Lord Shivjee is certainly moody. He is so easily pleased with flattery that he grants abominable boons to asuras like our Bhasmasura, and lands himself in soup.

But he has a third eye which he opens when disturbed and incinerates Kamadeva to ashes.


Lord Vishnu's dear wife Lakshmi is very fickle in her moods:


సిరి దా వచ్చిన వచ్చును

సలలితముగ నారికేళ సలిలము భంగిన్

సిరి దాఁ బోయిన బోవును

కరిమ్రింగిన వెలగపండు కరణిని సుమతీ!


(Siri comes when she pleases

Like water into the coconut

Siri goes when she pleases

Like the juicy wood-apple an elephant gulps and shits juiceless)


Satyabhama is very moody...she kicks her husband when in a bad mood; and then kills Narakasura who is about to hurt her dear hubby.

(Unlike Rukmini, my darling wife, who is always in a worshipping mood towards her husband :)

(Rows for locating described items)
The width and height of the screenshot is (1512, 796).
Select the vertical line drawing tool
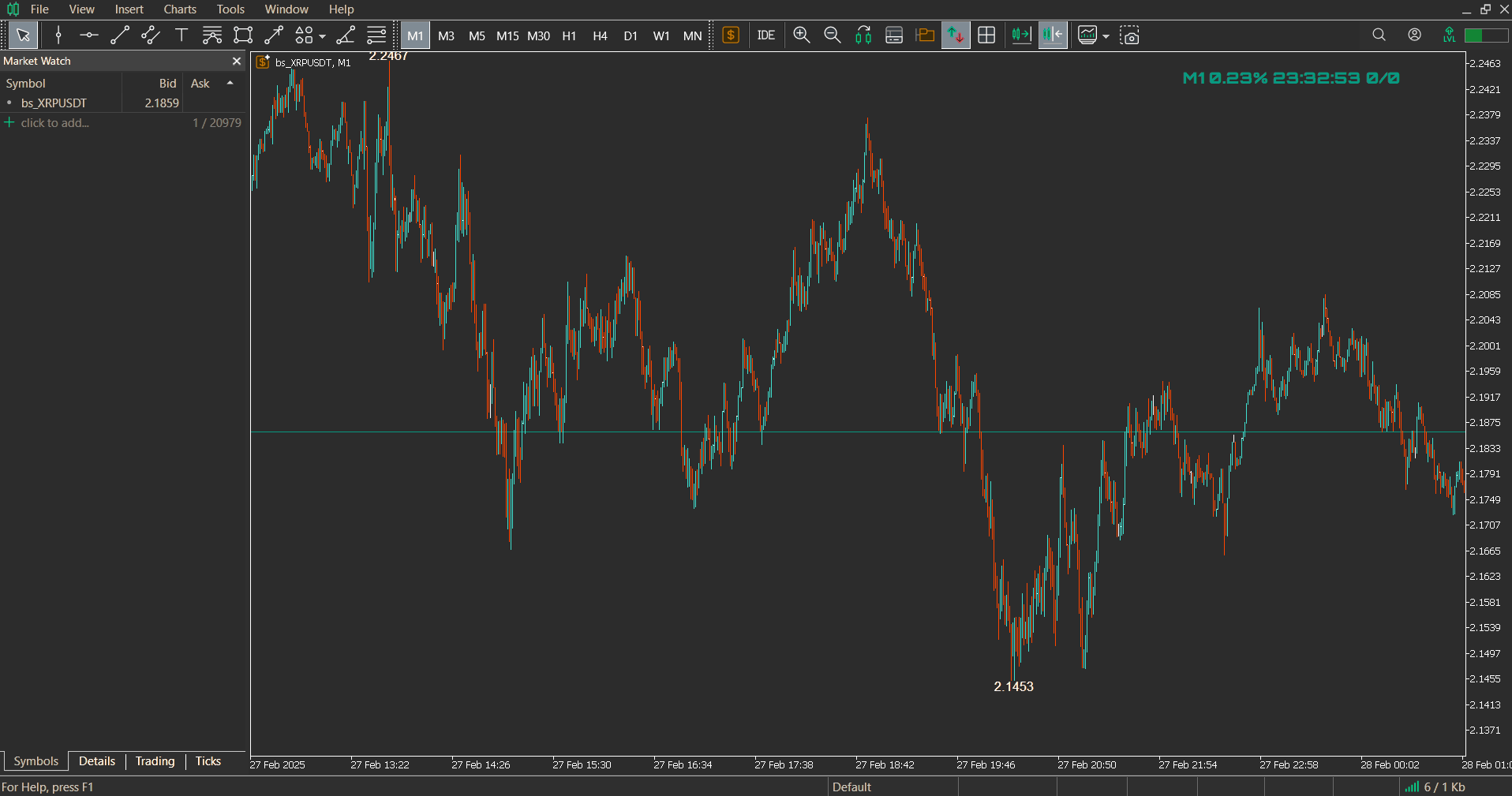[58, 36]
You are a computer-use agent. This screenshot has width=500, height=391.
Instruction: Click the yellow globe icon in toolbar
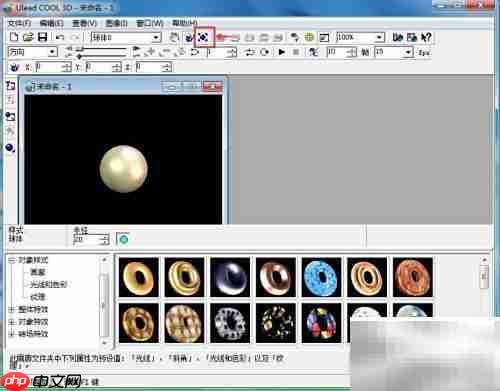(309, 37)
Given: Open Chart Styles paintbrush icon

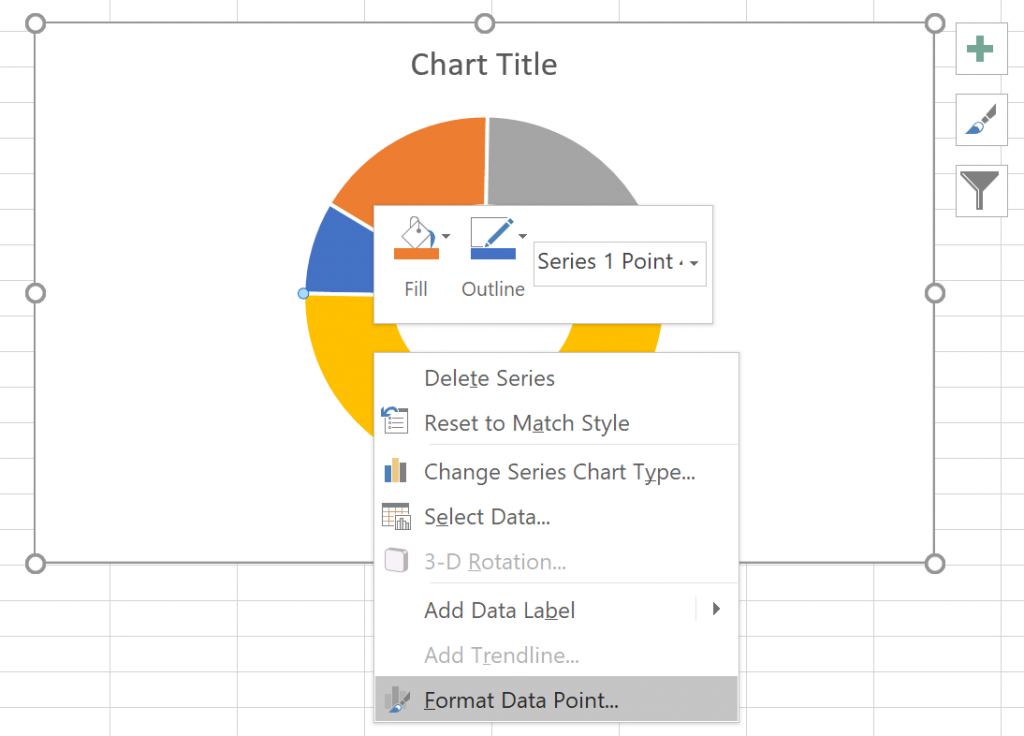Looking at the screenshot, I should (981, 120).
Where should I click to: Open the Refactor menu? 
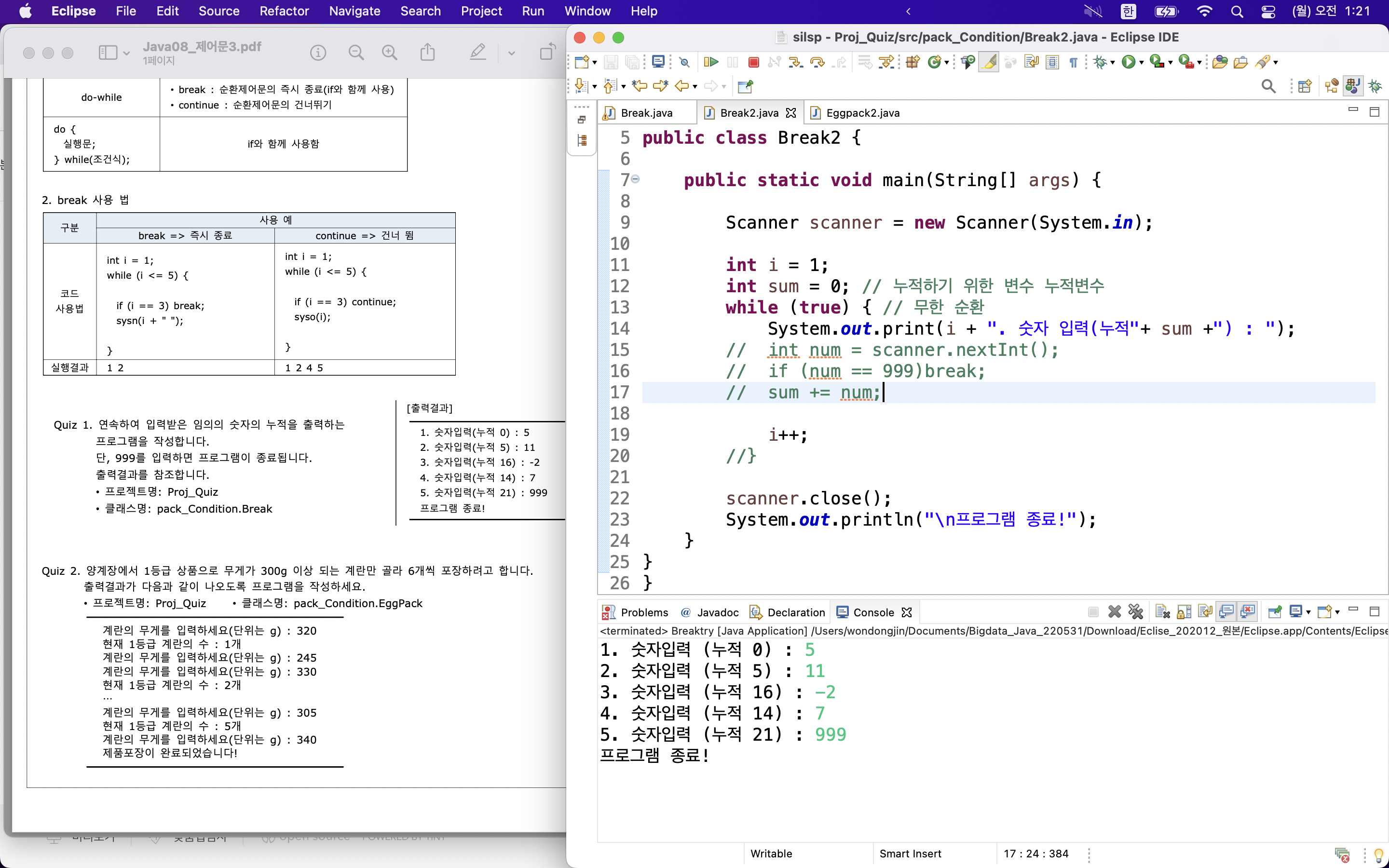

Set task 1:
Using the passage on moody deities, decide whether each statement agrees with it, giving yes or no and quoting the words that settle it: (a) Lakshmi is described as steady in her moods. (b) Satyabhama kills Narakasura. (c) Shivjee opens his third eye and burns Bhasmasura to ashes.
Set task 2:
In the English rendering of the verse in the passage on moody deities, what is Siri's coming compared to?
Set task 3:
Write the next few sentences of the passage on moody deities, carrying on after its final line.

Expected output 1:
(a) No: "Lord Vishnu's dear wife Lakshmi is very fickle in her moods"
(b) Yes: "and then kills Narakasura who is about to hurt her dear hubby"
(c) No: "But he has a third eye which he opens when disturbed and incinerates Kamadeva to ashes."

Expected output 2:
Water into the coconut.

Expected output 3:
Sri Raamji was always in a benign mood even to his enemies. But when the Indian Ocean declined to part, preventing his monkey-warriors from crossing it, he got wild, lifted his Kodandam and aimed his arrow to kill Sagarji, who then fell at his feet. Sri Raamjee forgave him but his fierce younger brother reminded him that once the Kodandam is armed, it can't be rescinded. Then the sycophant King of Rajasthan volunteered that Sri Raamji's arrow hit his useless patch of backyard . That is how the Thar Desert was born. But for this desert heating red hot in summer creating a huge low pressure, monsoon winds wouldn't flood our Bharat Varsh...thank you Lakshman!


Ramakrishna Paramahamsa says that Hanumanji is always in the same mood...always... 

Hanumanji was once asked: 

"Hanuman! What is the tithi today?'

"I don't see any calendar for tithi, varam, nakshatram, rahu kalam...I only see the benign face of Lord Raam always"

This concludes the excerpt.